[Text under study]
It’s has to be incredibly difficult to be faced with the choice of ending the life of a non-responsive brain injury patient. As a parent, spouse, sibling or child, this choice can’t get any easier.
Now, with new information on the brain activity in patients who have been diagnosed as being vegetative, this decision has gotten even harder.
Niels Birbaumer, a neurobiologist at the University of Tubingen in Germany, found surprising levels of cortical activity after studying EEG recordings of the brain activity in vegetative patients. The cerebral cortex is the area of the brain associated with memory, attention, awareness, thought and language.
Since the vegetative state was first labeled and defined, there has been a great deal of argument among everyone from scientists to lawyers and family members over the point where it’s OK to finally make the decision to end a life. This has been so difficult due to the varying concepts of what determines that someone is “alive”.

[Task requirements]
A - According to the passage on vegetative patients, at which university does Niels Birbaumer work?
B - Extend the passage on brain activity in vegetative patients, starting after its final sentence.
The rows that follow come from a separate source and are unrelated to the passage on vegetative patients.

[Data to examine]
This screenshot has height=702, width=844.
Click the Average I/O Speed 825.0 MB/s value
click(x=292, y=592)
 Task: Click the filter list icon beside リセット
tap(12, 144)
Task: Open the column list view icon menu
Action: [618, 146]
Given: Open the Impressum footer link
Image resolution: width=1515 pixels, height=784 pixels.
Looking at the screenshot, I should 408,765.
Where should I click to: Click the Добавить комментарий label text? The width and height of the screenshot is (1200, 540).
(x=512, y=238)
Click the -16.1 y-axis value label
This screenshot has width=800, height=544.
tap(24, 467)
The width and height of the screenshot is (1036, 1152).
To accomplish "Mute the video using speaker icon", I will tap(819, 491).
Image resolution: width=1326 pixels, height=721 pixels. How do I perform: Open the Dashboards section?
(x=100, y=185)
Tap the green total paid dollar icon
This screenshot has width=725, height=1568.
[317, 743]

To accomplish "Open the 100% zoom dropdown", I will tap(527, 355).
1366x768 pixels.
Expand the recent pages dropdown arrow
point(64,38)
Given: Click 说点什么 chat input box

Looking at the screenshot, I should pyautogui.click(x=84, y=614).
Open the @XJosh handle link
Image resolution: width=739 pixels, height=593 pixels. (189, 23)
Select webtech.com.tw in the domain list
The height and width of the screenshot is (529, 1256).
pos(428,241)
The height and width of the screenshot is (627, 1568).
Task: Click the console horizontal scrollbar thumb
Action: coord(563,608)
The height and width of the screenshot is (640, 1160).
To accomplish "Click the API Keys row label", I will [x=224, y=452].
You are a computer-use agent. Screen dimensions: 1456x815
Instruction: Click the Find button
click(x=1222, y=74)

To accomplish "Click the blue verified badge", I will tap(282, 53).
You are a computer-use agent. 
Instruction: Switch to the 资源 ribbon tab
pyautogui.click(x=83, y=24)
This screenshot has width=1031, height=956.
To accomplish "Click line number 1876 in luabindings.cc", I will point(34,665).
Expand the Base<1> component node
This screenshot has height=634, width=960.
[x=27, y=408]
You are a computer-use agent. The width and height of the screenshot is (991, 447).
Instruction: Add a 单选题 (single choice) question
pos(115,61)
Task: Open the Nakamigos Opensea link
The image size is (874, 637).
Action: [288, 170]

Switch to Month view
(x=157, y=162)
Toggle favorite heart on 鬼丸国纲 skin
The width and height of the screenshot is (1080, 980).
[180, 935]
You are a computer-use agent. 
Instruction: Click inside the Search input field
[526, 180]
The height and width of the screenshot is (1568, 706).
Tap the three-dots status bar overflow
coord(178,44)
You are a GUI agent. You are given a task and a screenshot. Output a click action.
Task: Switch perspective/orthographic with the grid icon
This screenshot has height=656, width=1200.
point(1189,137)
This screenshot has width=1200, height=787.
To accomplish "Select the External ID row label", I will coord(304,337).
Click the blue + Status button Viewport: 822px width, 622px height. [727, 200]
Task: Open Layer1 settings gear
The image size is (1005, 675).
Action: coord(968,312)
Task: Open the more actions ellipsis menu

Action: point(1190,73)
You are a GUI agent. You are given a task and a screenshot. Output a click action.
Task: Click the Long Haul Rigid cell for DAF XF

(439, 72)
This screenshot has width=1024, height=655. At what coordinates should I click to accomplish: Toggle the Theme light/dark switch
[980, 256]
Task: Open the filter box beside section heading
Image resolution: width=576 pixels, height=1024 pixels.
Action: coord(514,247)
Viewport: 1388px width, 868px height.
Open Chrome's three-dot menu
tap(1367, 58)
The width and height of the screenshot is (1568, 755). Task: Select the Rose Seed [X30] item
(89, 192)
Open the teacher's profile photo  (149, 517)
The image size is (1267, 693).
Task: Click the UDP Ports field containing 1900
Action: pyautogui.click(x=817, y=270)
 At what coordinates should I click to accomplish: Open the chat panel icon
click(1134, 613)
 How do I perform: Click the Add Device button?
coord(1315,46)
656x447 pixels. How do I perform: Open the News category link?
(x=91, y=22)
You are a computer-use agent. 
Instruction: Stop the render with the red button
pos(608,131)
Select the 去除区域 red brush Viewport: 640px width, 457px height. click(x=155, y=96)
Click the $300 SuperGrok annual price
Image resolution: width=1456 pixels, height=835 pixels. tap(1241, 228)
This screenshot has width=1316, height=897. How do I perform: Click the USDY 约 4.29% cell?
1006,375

[Answers below]
A - He works at the University of Tubingen in Germany.

B -
If they are breathing and the body is able to sustain itself on IV-fed nutrition, does this mean the person is still living? If they have no response to verbal communication or physical stimulation, does this mean they are no longer conscious and hence no longer “with us”? Because of this blurry line, scientists have been working to find a definite way to determine “true” brain death.
Birbaumer’s EEG recordings are an example of the recent studies to clarify this difficult matter. In one, Birbaumer and colleagues looked for patterns in the brain’s electrical activity as patients with severe brain damage had sentences read to them. The patients ranged from completely vegetative to those who could still control their gaze or other physical abilities.
Of the 38 participants that were labeled persistently vegetative, a state that is usually considered irreversible, 22 percent responded to errors that were deliberately mixed in with the sentences. This suggests that these patients are able to process more than was previously assumed and creates further questions on what a person who is in a vegetative state is aware of internally, if unable to respond externally.
Hopefully studies such as this one will help doctors to determine if someone is truly non-functioning and unable to have any awareness of their surroundings. This would make it easier for those whose trial it is to make and end-of-life decision.